Some Democrats can’t believe they are in a close race.

“It shouldn’t be this close. I don’t think there’s any question that the closeness of this race is cause for everybody to concern himself and recommit themselves to this campaign,” Rep. Emanuel Cleaver (D-Mo.) said Monday afternoon.

A new CNN/ORC poll shows Trump benefiting from a 10-point jump in support, putting him 3 points ahead of Clinton, 48 percent to 45 percent. A CNN/ORC poll from mid-July showed Clinton with a 7-point lead.

A new CBS News survey shows Trump leading 44 percent to 43 percent, and a Los Angeles Times/USC poll shows him with a 4-point lead.

The latest round of polls follows a survey released by Quinnipiac University earlier this month showing Trump up by 3 points in Florida and 2 points in Pennsylvania, two states that President Obama carried in 2008 and 2012.

Senate Democrats expressed their concerns over polling data during a meeting with Clinton at the Capitol earlier this month, where some lawmakers “freaked out,” according to a Democratic senator who attended.

What’s rattling Democrats this week is evidence that voters are responding to what Clinton last week called “a dark picture of an America in decline” painted by Trump.

“A large number of us this morning were talking about things we thought were long gone out of the hearts for Americans,” Cleaver said.

Criticizing Clinton was a central theme of the GOP convention last week, which focused on her handling of the 2012 terrorist attack in Benghazi, Libya, her evolving positions on various issues and her use of a private email server as secretary of State.

Republicans in Cleveland poured their invective on Clinton throughout the week, frequently chanting, “Lock her up!” One GOP delegate went so far as to say Clinton should be “shot for treason” because of Benghazi — though party leaders immediately disavowed him.

Rep. Eliot Engel (D-N.Y.) said he was not surprised to see Trump’s public support jump after the convention. He warned that Democrats can’t take anything for granted.

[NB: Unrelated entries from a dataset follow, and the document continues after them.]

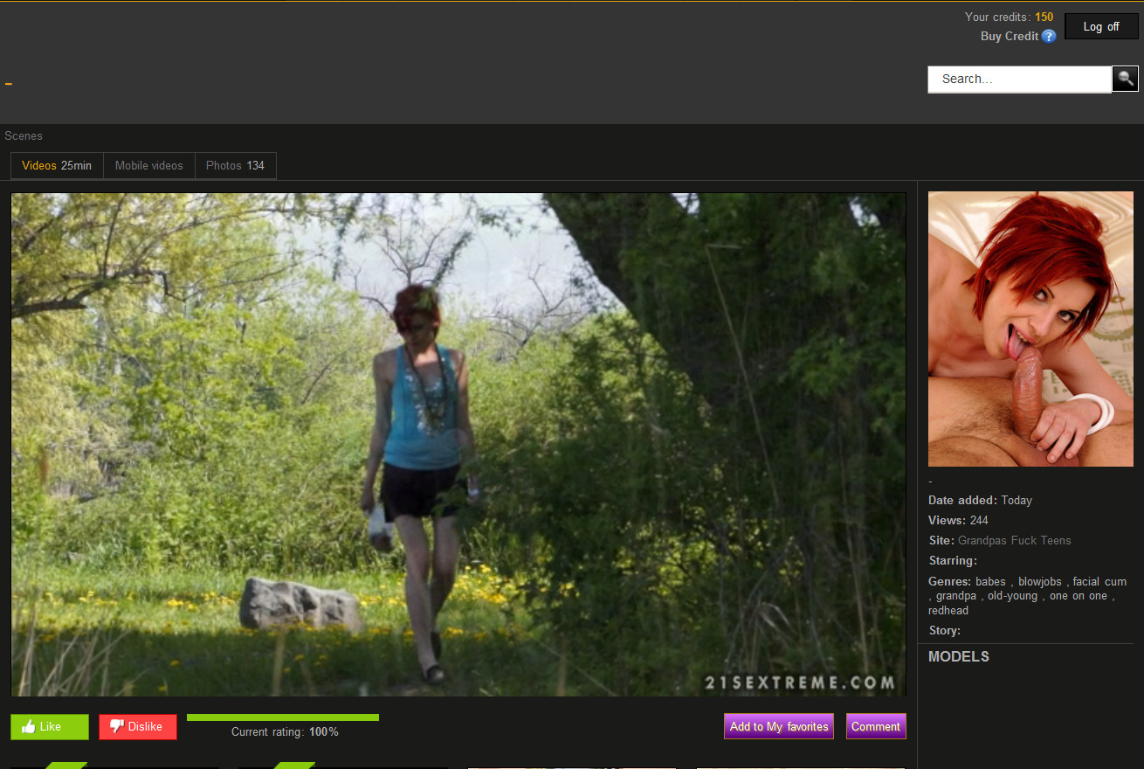Viewport: 1144px width, 769px height.
Task: Click the Add to My favorites button
Action: [779, 726]
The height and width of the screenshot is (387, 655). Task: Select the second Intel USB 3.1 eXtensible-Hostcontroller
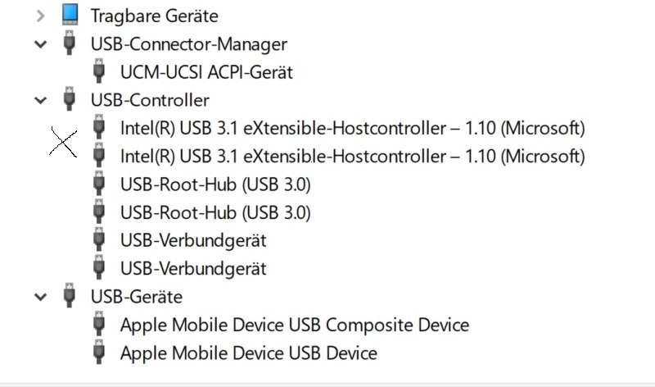click(353, 157)
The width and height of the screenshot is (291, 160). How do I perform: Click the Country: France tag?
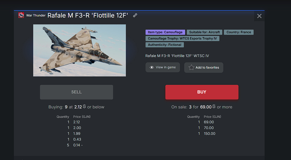pos(238,32)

“It doesn’t surprise me. I think people get bumps after conventions,” he said. “I think it’s going to be a close race. That’s why I think every vote is really important.”

Engel said the GOP convention wasn’t as negative as some fellow Democrats portrayed it to be.

“I don’t think it was doom and gloom. I think they were pretty good in keeping their people in check,” he said.

But Engel predicted that Clinton will get her own bump from the Democratic National Convention in Philadelphia and expressed relief that Sen. Bernie Sanders (I-Vt.) had decided to endorse Clinton.

A Democratic strategist and fundraiser who requested anonymity said if the polls are the same after the convention, there will be more to worry about.

“Ask me to take a look at the polls a week into August. Then we’ll take a harder look. Everyone knew from day one this was going to be a tough race, so no one is hitting the panic button yet,” he said.

But some Democrats are worried that Sanders’s endorsement won’t sway his angry supporters, who are outraged over leaked emails showing that Democratic National Committee (DNC) staff were biased in favor of Clinton during the primary race.

Sanders’s supporters booed Monday when he asked them in a private meeting to back Clinton. They also protested the Florida delegation breakfast at the downtown Marriott hotel to shout down outgoing DNC Chairwoman Debbie Wasserman Schultz.

“They don’t seem to respond to him anymore,” Cleaver observed.

Trump has tried to woo disaffected working-class voters who backed Sanders to jump to his campaign, using Wasserman Schultz as a wedge.

“I’ve seen firsthand how the system is rigged against our citizens, just like it was rigged against Bernie Sanders,” Trump said during his Thursday acceptance speech, a comment that seemed prescient coming a day before the DNC email scandal exploded in the press Friday.